Previous Session: Test Session #1

Comments by: @Naughtylus@fosstodon.org

VOICE (VOICE Organized Investigation of Chat Engines) is an informal app testing group, trialing free code apps to see how well they handle voice chat, especially with groups. We aim to have a group chat testing session at least once a month, on a Sunday, starting at 8:00 UTC, with the first Sunday of the month as the default. We are currently using a Matrix room to confirm the timing of testing sessions, as well as for discussion about available apps and related topics: #voicechat:matrix.org

For this second instance of our scheduled test sessions, we tried the distributed text, voice, and video chat app Jami. Jami is part of the GNU project, was previously known as Ring, and used SIP technology for voice and video calls. As of late, though, Savoir-faire Linux has begun shifting the technology stack of the app from centralised (using servers) to distributed (using peer-to-peer technologies), and rebranding it as Jami. The app currently features one-to-one text, video, and audio chat, as well as audio and video conferencing (but not text as of yet). Everything is encrypted by default (there's not even an option to turn it off) and the only servers used are the bootstrap nodes for the DHT and those used to lookup users from their username, but both are configurable.

So we set out to test the audio conference feature, we would have liked to try the video as well, but one of us was staying at a hotel and didn't have the bandwidth for it. While an audio call is simple enough to place in Jami (there are big buttons where you'd expect them), an audio conference (with more than two participants) is an other beast entirely. If @AmarOk@mastodon.social (one of the Jami devs) hadn't asserted the feature was implemented I'm not sure we would have found it.

To set up a conference in Jami, first call one of the intended participants, then once the call is established, call a second one. That will put the first call on hold. At this point you have two ongoing calls, if you resume the first one, you'll be able to hear and speak to the two other participants, but they won't hear each other. That's not what we want, so what you actually have to do, is drag and drop the first call onto the second one (or the other way around, we still haven't figured that one yet). Now your UI should show two ongoing calls, but everyone is able to hear each other. On their end, though, their UI should display only an ongoing call with you, which prompts me to think your node is actually acting as relay and there is no direct connection between the other two participants.

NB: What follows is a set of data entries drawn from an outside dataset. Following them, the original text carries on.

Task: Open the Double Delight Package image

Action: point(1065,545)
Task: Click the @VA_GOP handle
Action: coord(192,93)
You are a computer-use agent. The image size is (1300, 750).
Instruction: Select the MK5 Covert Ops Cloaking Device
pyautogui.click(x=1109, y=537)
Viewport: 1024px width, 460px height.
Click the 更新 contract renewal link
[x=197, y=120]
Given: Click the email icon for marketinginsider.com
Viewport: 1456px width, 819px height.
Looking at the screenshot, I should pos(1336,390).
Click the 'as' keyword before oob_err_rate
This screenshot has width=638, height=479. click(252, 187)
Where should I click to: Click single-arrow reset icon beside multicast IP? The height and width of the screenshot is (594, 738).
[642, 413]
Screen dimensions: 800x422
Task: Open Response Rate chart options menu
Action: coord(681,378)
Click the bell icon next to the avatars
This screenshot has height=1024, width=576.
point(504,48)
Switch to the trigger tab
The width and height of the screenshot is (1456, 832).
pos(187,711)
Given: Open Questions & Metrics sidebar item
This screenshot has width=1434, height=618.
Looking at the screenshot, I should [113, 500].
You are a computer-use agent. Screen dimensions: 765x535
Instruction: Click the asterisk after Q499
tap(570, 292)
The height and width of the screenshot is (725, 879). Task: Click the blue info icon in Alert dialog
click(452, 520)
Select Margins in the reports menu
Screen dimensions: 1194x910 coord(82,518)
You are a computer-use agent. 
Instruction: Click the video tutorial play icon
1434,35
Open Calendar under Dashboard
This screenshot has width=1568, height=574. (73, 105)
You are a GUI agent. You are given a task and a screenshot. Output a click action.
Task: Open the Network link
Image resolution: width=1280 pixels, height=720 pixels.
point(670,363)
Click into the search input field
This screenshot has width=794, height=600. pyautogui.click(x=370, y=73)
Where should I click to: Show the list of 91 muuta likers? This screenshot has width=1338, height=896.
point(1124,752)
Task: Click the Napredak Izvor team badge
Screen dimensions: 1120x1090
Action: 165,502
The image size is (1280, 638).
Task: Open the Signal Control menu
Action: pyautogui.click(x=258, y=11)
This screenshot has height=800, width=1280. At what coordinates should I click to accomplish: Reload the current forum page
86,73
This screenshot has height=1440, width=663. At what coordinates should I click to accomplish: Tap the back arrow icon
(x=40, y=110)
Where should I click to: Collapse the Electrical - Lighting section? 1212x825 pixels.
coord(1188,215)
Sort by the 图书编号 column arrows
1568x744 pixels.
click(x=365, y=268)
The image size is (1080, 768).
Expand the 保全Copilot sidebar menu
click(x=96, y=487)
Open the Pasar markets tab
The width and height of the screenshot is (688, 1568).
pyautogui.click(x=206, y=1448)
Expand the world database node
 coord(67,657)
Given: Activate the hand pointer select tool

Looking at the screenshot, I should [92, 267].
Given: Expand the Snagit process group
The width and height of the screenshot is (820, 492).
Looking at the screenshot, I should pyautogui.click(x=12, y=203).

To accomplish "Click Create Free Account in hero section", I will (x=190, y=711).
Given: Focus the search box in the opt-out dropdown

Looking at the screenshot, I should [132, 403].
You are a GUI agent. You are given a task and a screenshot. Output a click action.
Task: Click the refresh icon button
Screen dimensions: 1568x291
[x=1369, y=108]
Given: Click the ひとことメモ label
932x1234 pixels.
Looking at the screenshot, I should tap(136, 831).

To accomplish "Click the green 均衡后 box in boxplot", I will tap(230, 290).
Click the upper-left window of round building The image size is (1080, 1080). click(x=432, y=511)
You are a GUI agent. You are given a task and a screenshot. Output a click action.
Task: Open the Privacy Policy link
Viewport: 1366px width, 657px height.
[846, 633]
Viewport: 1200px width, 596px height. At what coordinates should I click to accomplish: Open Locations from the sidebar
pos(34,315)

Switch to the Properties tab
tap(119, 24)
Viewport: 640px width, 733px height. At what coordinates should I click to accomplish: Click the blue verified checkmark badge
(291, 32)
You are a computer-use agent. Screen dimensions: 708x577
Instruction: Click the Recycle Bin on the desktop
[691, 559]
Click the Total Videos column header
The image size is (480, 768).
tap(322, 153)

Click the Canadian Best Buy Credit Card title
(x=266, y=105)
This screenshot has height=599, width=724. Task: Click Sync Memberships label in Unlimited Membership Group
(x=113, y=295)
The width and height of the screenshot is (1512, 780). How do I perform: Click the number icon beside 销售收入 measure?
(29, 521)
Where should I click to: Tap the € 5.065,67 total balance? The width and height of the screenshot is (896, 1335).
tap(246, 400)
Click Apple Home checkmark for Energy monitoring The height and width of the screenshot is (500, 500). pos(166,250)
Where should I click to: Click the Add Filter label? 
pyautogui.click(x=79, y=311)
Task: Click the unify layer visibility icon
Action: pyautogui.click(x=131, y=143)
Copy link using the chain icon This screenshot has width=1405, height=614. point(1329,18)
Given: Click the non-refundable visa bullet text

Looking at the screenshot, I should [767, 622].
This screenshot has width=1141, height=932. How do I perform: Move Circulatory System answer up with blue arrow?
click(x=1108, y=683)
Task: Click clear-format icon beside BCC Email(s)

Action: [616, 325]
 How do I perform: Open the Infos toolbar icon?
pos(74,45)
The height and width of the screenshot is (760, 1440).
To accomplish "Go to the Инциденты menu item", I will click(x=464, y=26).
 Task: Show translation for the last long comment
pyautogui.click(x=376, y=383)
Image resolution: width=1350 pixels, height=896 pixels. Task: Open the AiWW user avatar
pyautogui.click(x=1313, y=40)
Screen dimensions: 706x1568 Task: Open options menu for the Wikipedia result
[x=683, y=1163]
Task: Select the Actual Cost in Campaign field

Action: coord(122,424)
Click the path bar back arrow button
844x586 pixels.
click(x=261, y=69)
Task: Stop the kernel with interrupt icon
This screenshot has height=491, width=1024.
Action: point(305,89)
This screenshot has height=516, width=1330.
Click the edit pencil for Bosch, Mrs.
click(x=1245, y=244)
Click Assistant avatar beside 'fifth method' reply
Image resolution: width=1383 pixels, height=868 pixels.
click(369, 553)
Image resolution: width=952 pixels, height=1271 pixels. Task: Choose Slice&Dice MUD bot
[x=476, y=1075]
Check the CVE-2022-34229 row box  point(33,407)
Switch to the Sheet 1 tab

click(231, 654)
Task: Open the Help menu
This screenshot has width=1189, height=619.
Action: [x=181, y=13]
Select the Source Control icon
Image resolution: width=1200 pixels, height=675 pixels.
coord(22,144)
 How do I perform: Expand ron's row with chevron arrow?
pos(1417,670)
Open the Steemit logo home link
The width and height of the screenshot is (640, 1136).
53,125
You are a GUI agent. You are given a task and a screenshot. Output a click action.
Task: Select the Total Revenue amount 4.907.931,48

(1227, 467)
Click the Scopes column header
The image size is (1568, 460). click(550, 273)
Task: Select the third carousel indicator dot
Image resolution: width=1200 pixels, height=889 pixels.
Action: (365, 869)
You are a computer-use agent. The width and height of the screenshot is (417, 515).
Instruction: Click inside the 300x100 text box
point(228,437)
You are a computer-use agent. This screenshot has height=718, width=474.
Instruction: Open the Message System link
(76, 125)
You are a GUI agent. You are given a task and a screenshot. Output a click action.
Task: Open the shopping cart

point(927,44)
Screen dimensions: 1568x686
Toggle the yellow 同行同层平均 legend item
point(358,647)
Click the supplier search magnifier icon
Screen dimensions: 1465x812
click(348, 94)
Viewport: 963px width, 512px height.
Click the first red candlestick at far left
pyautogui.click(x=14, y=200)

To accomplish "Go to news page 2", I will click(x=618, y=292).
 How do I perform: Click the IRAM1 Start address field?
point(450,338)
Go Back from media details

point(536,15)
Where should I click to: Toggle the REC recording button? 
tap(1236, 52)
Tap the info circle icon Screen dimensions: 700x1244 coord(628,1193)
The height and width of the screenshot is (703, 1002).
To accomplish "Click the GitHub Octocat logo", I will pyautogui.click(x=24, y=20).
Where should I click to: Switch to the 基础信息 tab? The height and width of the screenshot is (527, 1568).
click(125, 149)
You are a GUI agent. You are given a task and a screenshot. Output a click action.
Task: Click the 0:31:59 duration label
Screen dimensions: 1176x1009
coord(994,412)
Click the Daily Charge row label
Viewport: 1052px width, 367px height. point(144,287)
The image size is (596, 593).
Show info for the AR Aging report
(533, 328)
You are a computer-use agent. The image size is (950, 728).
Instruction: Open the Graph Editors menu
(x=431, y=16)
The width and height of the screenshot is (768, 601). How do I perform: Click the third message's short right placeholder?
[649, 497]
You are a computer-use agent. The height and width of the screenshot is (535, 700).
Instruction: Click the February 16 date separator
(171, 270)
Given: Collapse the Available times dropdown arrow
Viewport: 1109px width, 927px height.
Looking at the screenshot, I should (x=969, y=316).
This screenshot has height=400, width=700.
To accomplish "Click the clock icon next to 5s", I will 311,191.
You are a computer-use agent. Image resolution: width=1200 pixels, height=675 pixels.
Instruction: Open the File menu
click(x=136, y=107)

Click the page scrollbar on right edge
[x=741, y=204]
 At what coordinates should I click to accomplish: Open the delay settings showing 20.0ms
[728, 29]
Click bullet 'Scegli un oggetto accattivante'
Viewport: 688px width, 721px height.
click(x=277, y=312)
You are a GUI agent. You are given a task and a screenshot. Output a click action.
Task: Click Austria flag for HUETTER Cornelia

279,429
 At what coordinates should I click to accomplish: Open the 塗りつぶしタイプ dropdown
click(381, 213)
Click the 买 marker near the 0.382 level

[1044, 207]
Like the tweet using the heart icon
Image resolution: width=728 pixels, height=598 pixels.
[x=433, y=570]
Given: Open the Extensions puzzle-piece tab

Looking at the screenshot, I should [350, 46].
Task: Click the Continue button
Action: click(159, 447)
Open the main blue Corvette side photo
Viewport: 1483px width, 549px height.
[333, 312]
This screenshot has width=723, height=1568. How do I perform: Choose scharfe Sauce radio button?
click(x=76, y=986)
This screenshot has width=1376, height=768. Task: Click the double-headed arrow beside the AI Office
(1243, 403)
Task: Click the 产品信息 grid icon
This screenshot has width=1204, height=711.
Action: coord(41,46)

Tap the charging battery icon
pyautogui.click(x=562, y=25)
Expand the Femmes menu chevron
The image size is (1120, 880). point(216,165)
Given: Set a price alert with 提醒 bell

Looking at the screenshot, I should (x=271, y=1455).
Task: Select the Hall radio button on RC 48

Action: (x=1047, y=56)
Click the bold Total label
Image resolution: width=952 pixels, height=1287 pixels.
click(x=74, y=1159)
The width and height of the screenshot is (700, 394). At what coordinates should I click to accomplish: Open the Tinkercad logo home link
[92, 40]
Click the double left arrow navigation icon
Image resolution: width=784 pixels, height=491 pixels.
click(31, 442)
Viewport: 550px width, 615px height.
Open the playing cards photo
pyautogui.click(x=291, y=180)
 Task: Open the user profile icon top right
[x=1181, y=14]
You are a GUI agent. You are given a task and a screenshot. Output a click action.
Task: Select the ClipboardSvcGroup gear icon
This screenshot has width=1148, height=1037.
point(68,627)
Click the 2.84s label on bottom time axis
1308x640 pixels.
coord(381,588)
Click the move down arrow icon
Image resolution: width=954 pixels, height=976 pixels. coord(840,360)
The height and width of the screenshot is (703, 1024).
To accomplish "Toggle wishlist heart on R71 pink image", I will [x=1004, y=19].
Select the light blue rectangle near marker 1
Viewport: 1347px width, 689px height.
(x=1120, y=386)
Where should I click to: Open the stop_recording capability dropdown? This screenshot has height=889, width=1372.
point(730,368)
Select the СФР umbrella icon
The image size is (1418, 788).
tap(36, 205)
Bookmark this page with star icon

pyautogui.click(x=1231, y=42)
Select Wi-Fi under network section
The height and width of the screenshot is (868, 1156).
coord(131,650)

In this experiment the longest conversation we've sustained was 22min long, with a 5min monologue with no noticeable delay and very few skips in audio, so an overall quality on par with what we previously tested with Jitsi in Riot. It should also be noted that some of us were 22 000 km apart from each other and that the major source of instability in the audio was the poor hotel wifi.

We also tried to mess around with the UI to see if and how we could break it, and it really wasn't that difficult. First, if you're hosting the call (that is if you're the one that did the drag and drop voodoo), you can't mute your audio, clicking mute on any of the two ongoing calls updates the UI but doesn't do anything. (I'm not sure if that's intentional, but I suspect it has to do with the host acting as a relay and piping the audio of the other participants. So muting would in effect mute them as well.) Second, putting any of the calls on hold when you're hosting flat out breaks the whole conference, you can't resume anything after that. Just don't do it.

There was only three of us, so this is about the extent of what we were able to test, and I'm curious to see how it plays out with more participants.

So overall, impressive quality for a peer-to-peer solution, but the UI/UX could use some improvement.